══ EXCERPT
# HVAC off vs turned down



## house92 (Dec 26, 2013)

Whenever I am to be gone for 8 hours or so in winter, is it more efficient to turn the thermostat down, or just turn it off; this is assuming it won't get below freezing in the house.  Even if it got down to 40F and had to heat back to 70, is that better than just turning it down to 55 or 60?

If it is cold outside and I turn the thermostat down to 55 while away, once the temperature falls to 55, is it really going to cycle on and off a lot less that if it were on 70?

I'm also still wondering about the best span setting.  Is it more efficient for a unit to cycle on more frequently, but run for shorter periods or to cycle less frequently, but run for longer periods when on?


----------



## havasu (Dec 26, 2013)

Most friends and family I know who live in a snow area only reduce the heat and never turn it off...but I know this may not be an expert opinion.


----------



## house92 (Dec 26, 2013)

havasu said:


> Most friends and family I know who live in a snow area only reduce the heat and never turn it off...but I know this may not be an expert opinion.



Sure, I would guess that turning it off is not common.  I just wondered, however, if I didn't mind coming home to a cold house, if it was more efficient to just turn it off.  I use propane, which is really warm, so it doesn't take long to heat things back up.
════
══ DATA
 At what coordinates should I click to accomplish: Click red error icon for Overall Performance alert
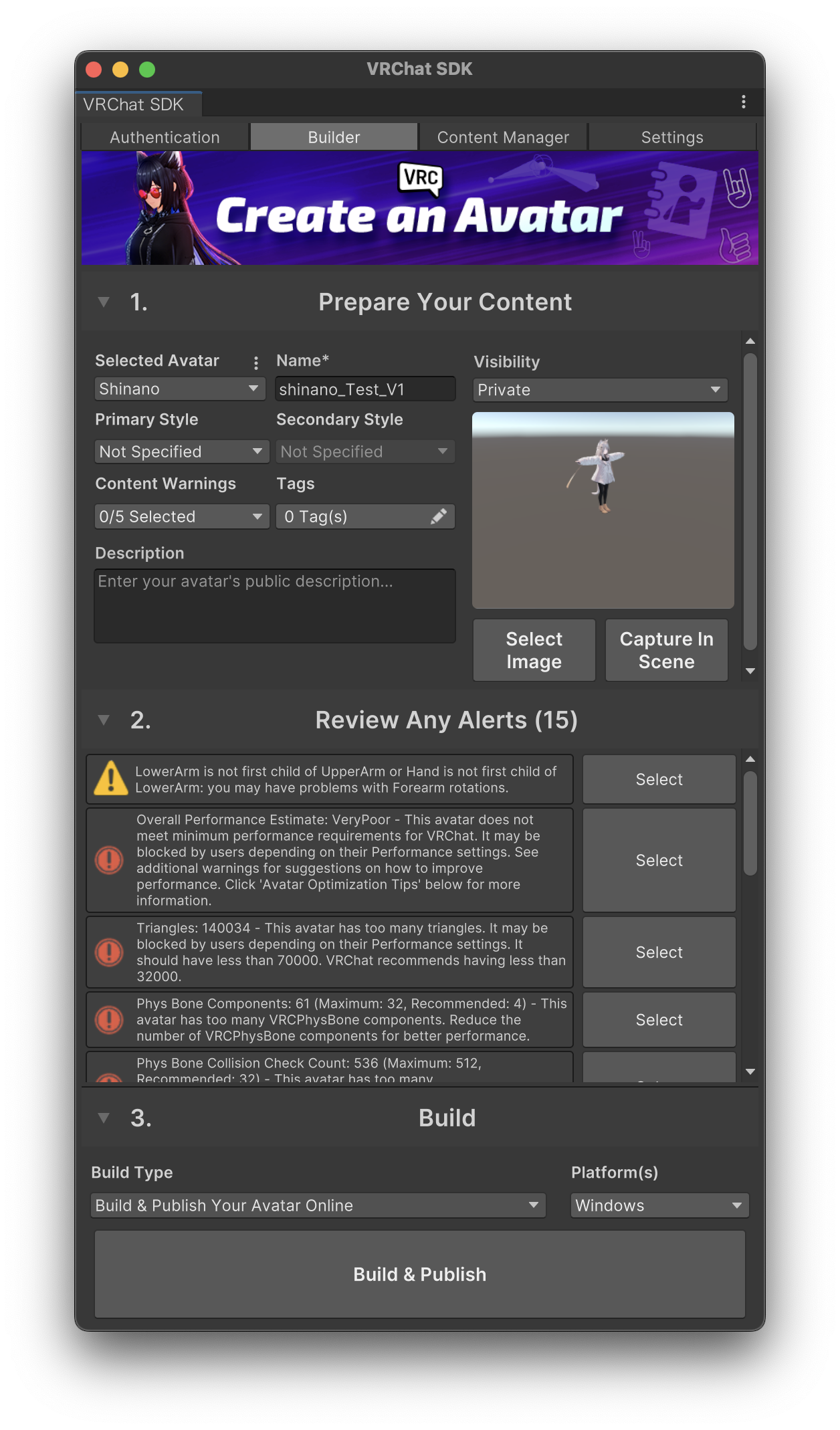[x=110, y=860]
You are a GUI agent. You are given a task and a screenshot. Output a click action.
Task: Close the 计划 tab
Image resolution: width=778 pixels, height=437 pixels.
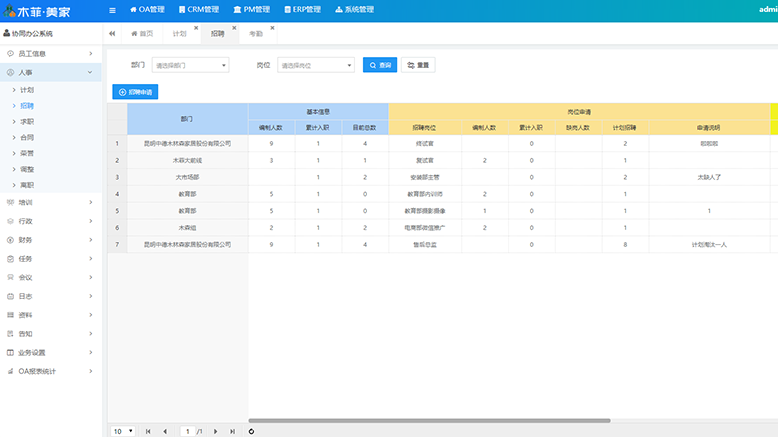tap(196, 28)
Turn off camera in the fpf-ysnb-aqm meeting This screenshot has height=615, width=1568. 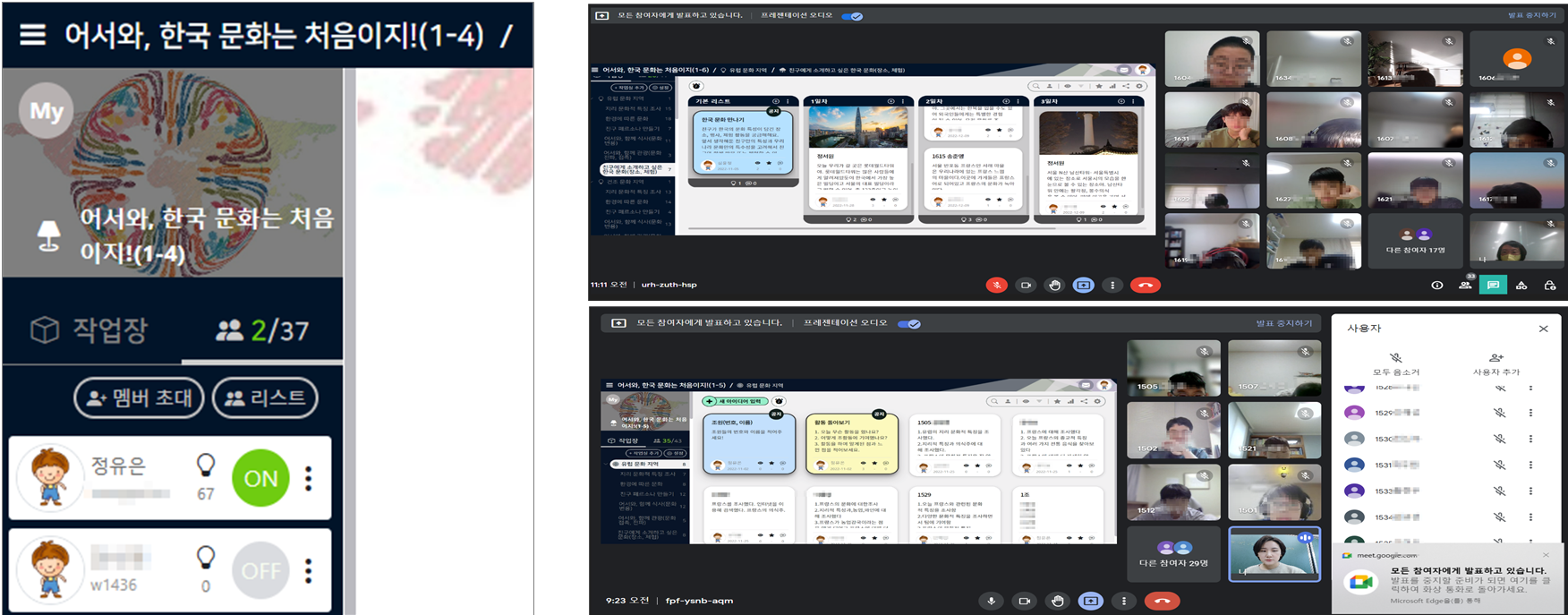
════
In the thermostat thread, what fuel does house92 say they heat with?

Propane.